Yuvan's BGM was fantastic. The 'Veera Soora' number was not impressive as a standalone number, however, when watched along with the movie brought in that eerie feel and Dhanush's swag did the rest to make it more magical. Om Prakash's frames were haunting and brought in those thrills well.

Dhanush, the actor shoulders the entire film with poise. The variations that he displays with his dynamism is something commendable. Playing the good and bad guy and making the audience root for both characters is praiseworthy. Very few actors possess those qualities to pull off contrasting characters that they get to play in the same movie.

Post interval, things moved a little hastily, and the tension and buildup that made the first half worthy disappeared.

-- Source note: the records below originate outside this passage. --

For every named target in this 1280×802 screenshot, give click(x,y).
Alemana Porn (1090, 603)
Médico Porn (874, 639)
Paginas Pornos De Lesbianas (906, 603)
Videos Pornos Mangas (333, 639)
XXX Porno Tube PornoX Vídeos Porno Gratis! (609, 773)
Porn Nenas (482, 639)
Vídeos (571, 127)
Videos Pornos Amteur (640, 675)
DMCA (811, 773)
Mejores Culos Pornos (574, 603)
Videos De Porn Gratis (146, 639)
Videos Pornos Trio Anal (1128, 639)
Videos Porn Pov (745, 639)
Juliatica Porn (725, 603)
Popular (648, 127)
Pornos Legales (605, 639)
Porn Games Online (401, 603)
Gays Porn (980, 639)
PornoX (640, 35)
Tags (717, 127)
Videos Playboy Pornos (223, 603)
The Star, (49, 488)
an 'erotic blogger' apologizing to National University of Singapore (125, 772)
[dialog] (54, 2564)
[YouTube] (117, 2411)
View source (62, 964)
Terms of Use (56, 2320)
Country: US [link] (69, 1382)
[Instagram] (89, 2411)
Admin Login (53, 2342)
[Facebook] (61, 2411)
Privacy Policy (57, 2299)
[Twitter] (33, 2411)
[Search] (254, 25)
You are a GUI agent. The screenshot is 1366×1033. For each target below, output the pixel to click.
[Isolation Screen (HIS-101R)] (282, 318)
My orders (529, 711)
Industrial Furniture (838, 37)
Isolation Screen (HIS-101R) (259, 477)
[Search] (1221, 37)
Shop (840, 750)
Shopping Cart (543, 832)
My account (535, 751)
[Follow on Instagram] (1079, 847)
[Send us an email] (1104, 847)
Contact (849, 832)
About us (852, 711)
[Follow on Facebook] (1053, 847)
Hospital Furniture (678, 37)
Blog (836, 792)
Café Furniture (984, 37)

Everything was pretty mechanical and predictable. The climax portions were filled with some naive scenes of one-on-one action and illogical heroism. Also, it finished as an open-ended riddle.

So, the coming together of director Selvaraghavan and actor Dhanush has been largely welcoming. However, the movie could have done way better in the latter half had the writing in Selvaraghavan been brisk enough to deliver the goods. The length at just about 2 hours does help the movie to a large extent to stand the storm of cliches and rhetoric. Overall, it's a watchable Selvaraghavan film.